----- DATA

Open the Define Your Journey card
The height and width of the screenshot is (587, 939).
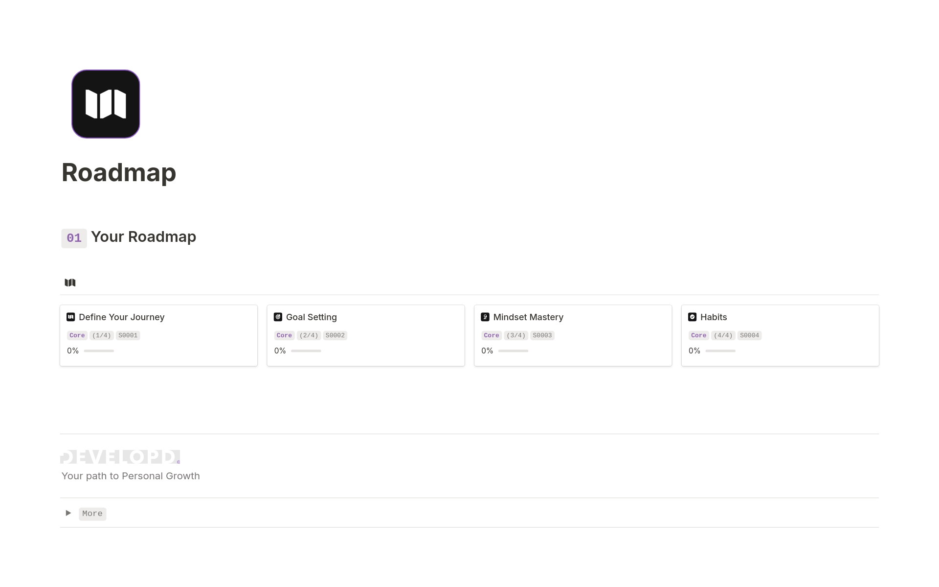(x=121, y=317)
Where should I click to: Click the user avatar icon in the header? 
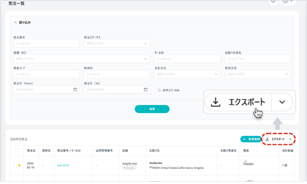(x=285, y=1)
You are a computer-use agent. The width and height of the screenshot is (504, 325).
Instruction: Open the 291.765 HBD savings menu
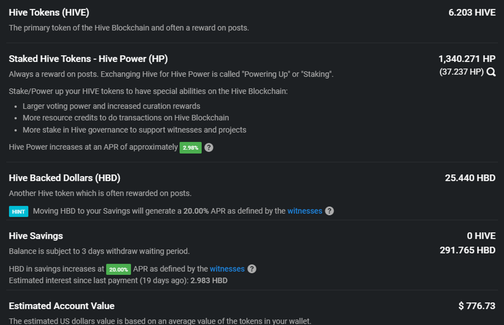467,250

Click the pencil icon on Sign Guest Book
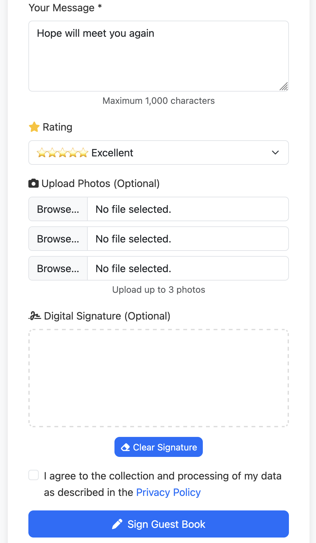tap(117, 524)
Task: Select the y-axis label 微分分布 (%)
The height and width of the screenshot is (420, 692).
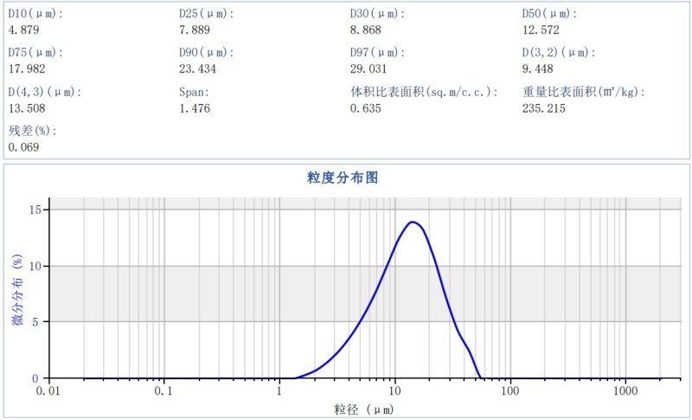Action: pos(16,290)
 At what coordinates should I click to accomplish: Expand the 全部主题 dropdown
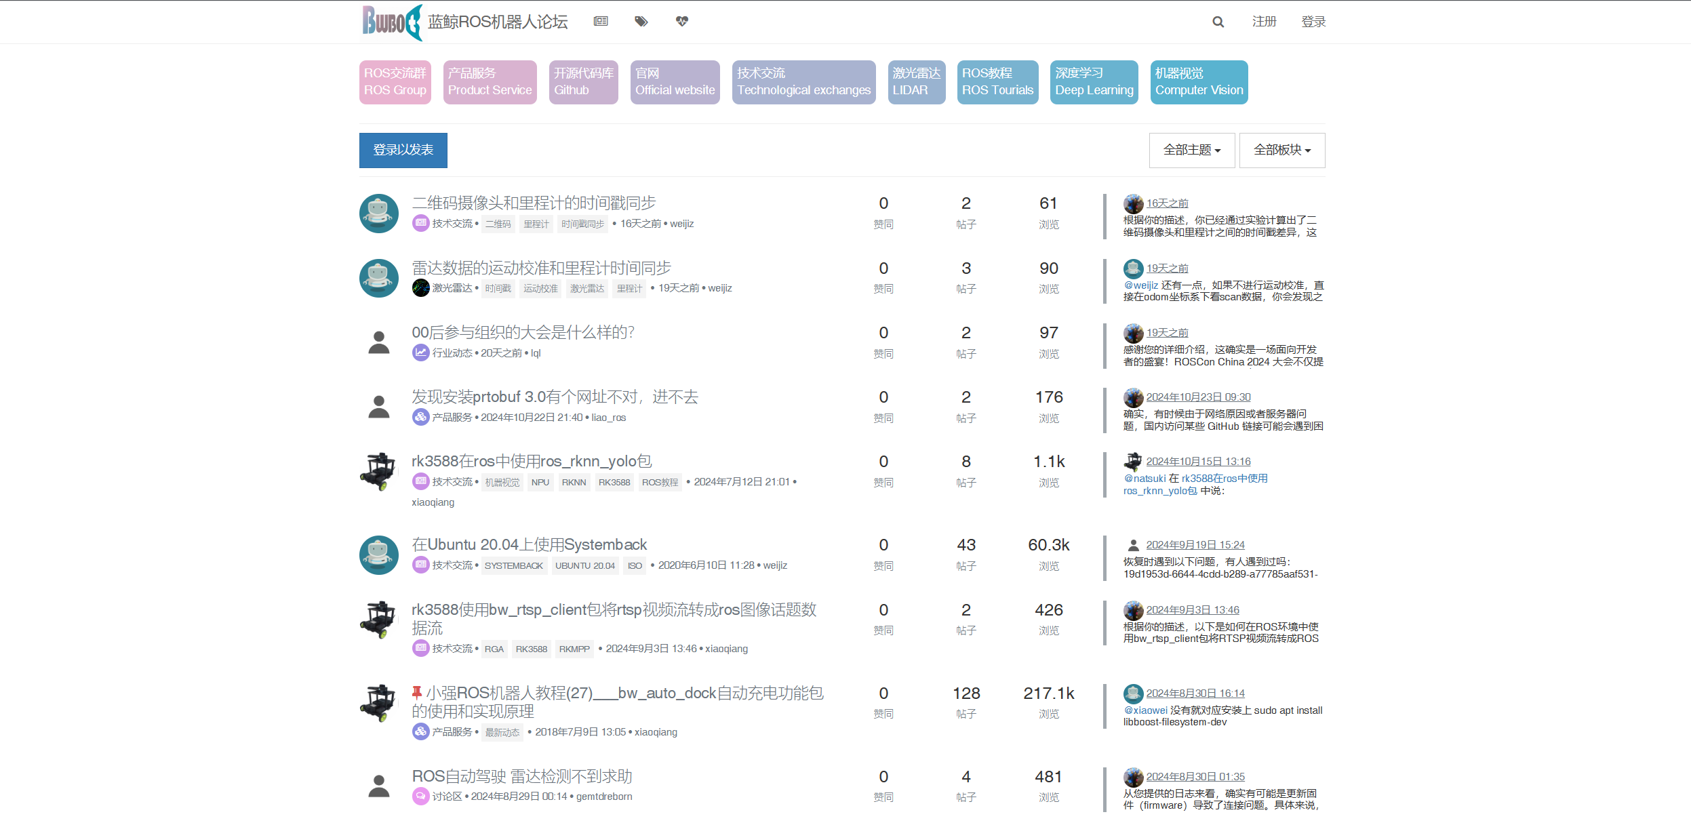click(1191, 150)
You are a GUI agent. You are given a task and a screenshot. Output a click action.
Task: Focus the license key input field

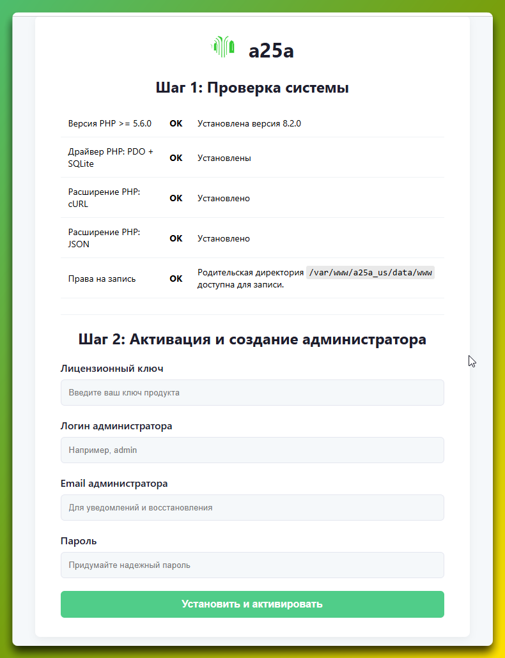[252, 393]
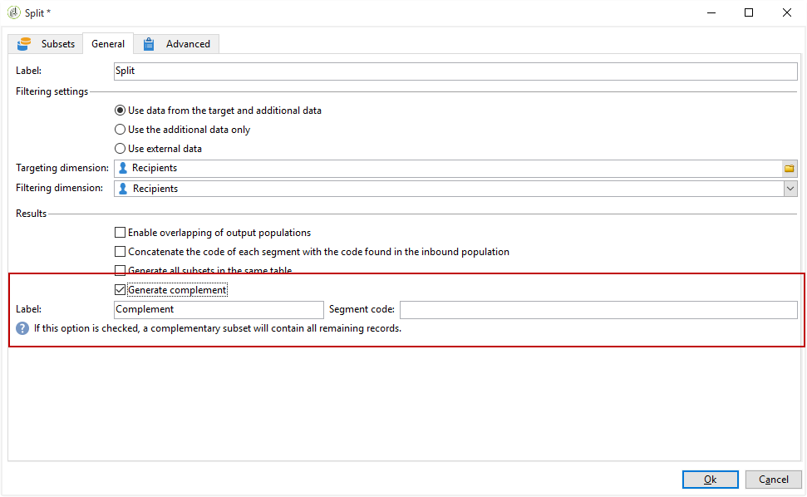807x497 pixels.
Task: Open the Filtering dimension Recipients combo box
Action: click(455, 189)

----------
----- DATA

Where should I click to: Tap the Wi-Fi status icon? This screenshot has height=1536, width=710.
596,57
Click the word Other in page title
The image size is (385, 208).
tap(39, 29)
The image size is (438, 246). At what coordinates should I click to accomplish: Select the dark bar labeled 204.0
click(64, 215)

----------
----- DATA

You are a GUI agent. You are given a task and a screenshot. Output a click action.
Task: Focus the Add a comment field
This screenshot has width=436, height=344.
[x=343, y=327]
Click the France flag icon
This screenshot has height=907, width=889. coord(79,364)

----------

**GIVEN TASK**
Return the lines of the first listing above, unchanged, beginning with the line containing "Click the pencil icon on Sign Guest Book" and finishing with the line containing "Action: click(455, 189)", both included. Omit the pictures.

**TASK RESPONSE**
Click the pencil icon on Sign Guest Book
tap(117, 524)
Task: Select the y-axis label 微分分布 (%)
The height and width of the screenshot is (420, 692).
Action: pos(16,290)
 At what coordinates should I click to accomplish: Expand the 全部主题 dropdown
click(1191, 150)
You are a GUI agent. You are given a task and a screenshot. Output a click action.
Task: Focus the license key input field

[252, 393]
807x497 pixels.
Task: Open the Filtering dimension Recipients combo box
Action: click(455, 189)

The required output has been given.